**** Data supplied

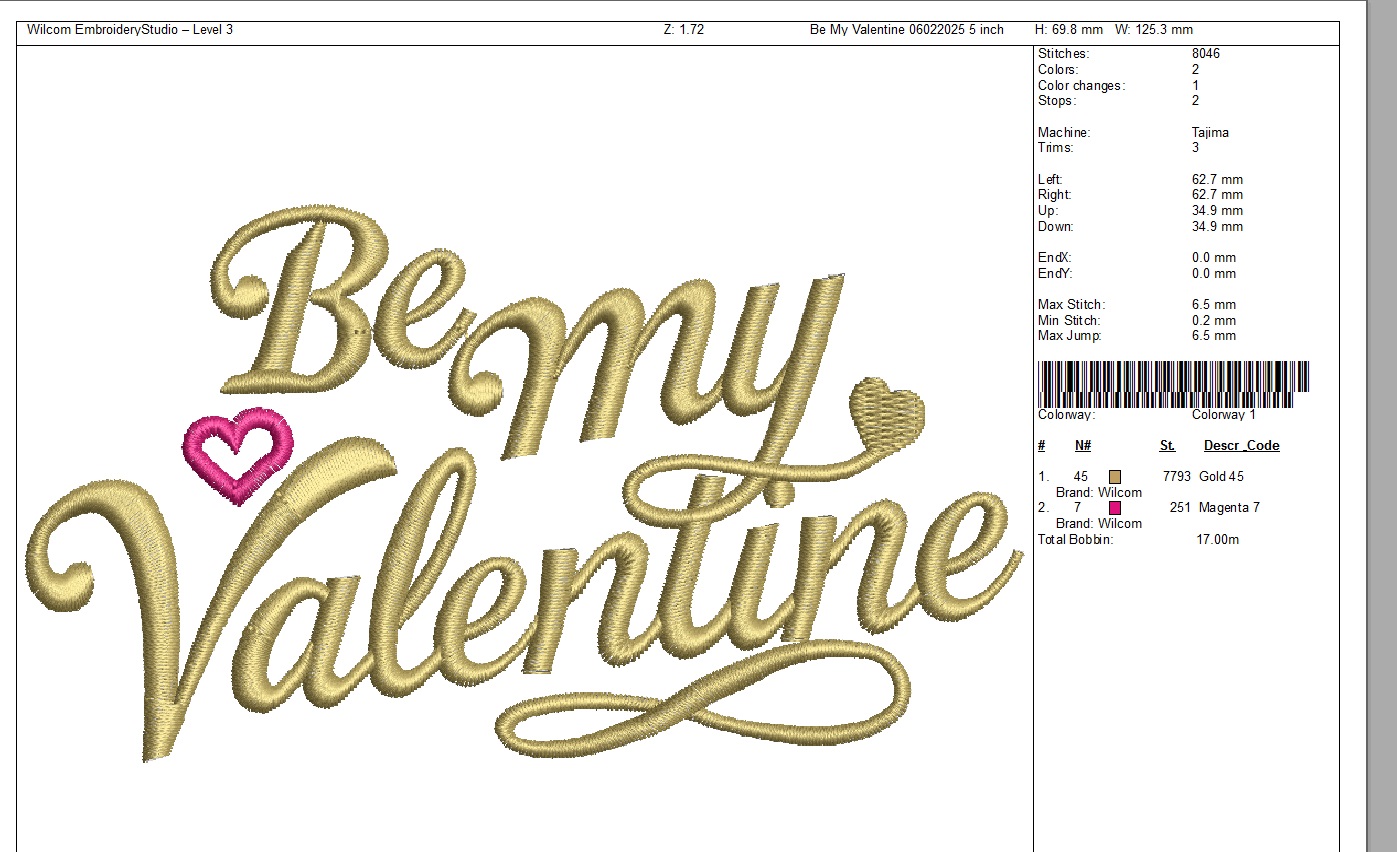Click the zoom value Z: 1.72
The width and height of the screenshot is (1397, 852).
click(x=684, y=30)
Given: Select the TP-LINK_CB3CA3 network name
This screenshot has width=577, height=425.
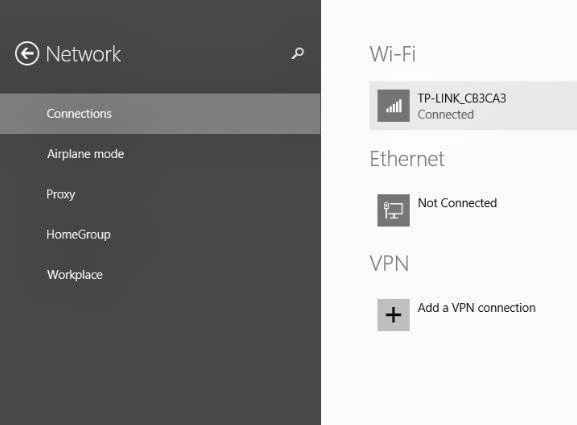Looking at the screenshot, I should [x=462, y=98].
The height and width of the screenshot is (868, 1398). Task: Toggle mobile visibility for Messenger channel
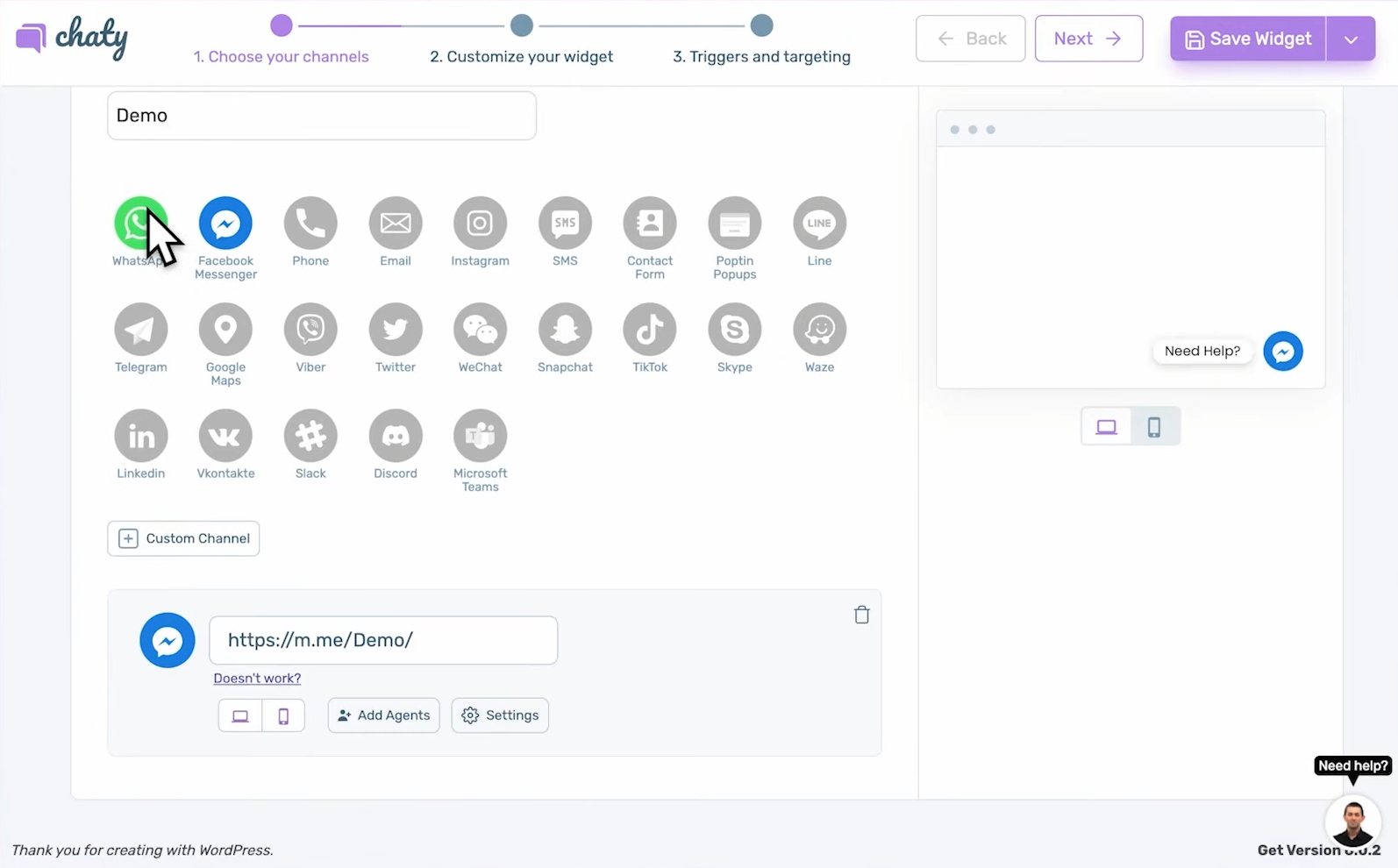point(283,716)

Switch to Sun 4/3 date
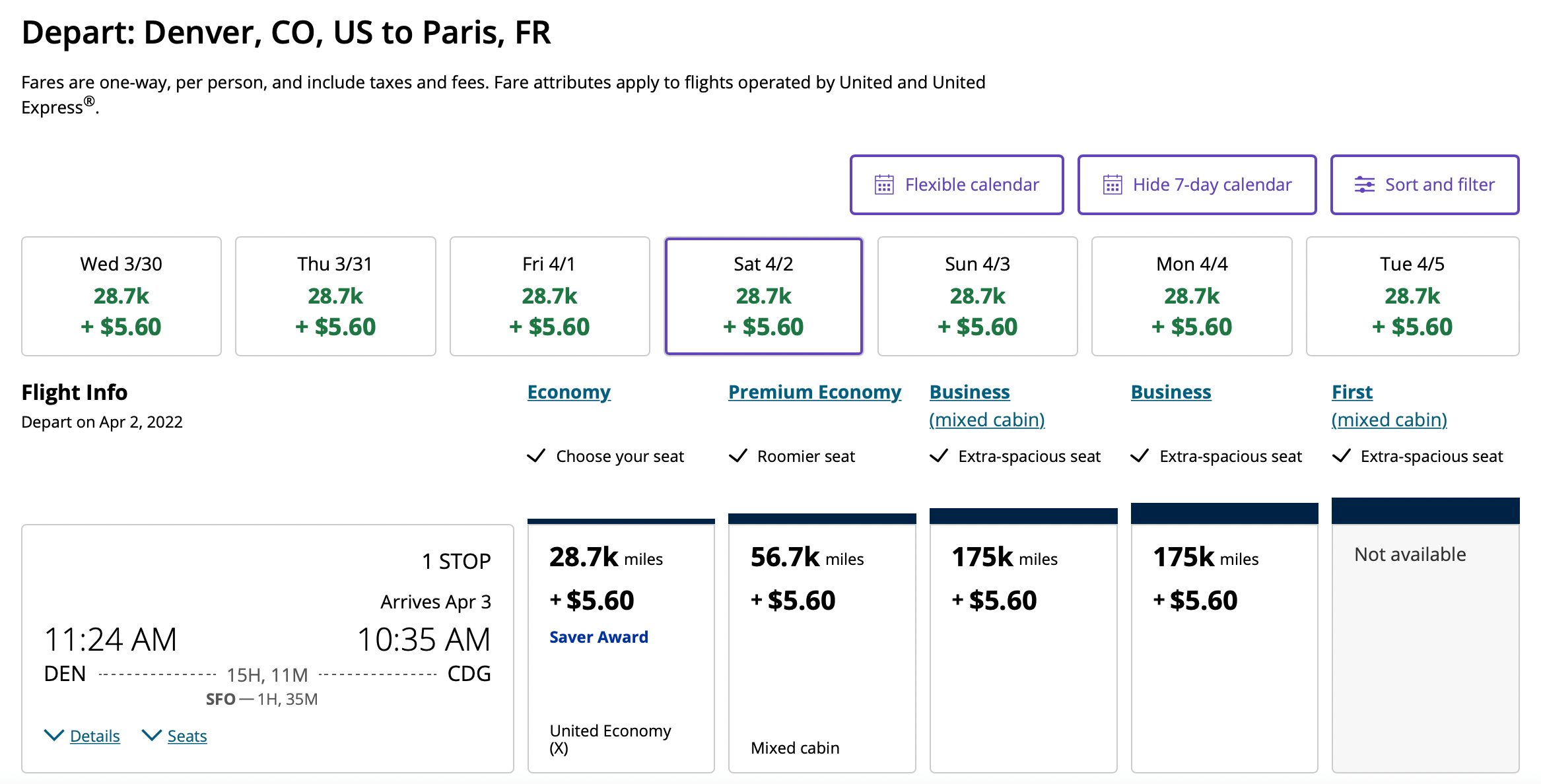pyautogui.click(x=978, y=296)
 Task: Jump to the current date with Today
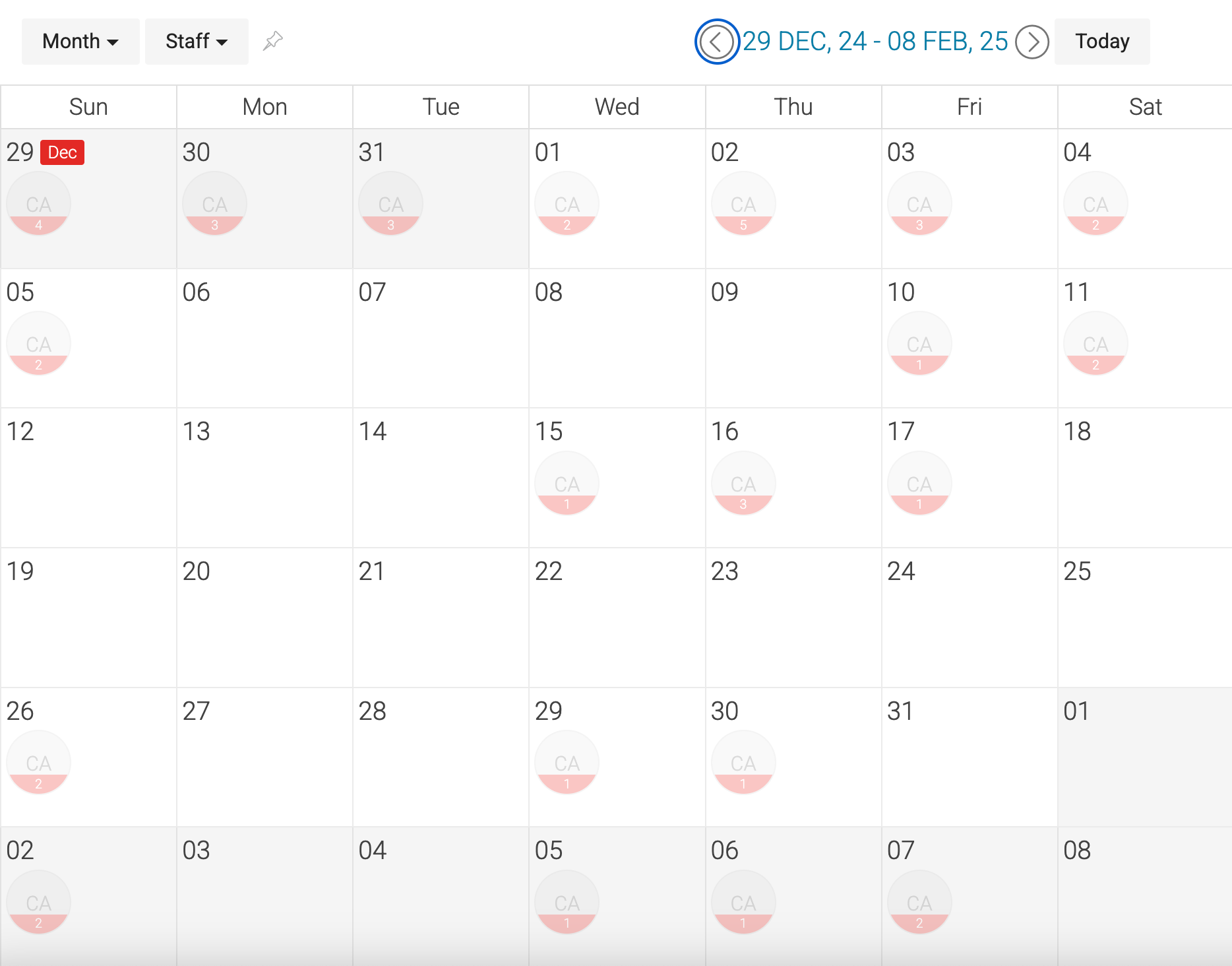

********

What to work on =>
Print the lines from the line with "Switch to Sun 4/3 date" to the end of the data above. Include both ends, exclude the pictures, and add nothing else.

Output for this exercise =>
Switch to Sun 4/3 date
pyautogui.click(x=978, y=296)
 Task: Jump to the current date with Today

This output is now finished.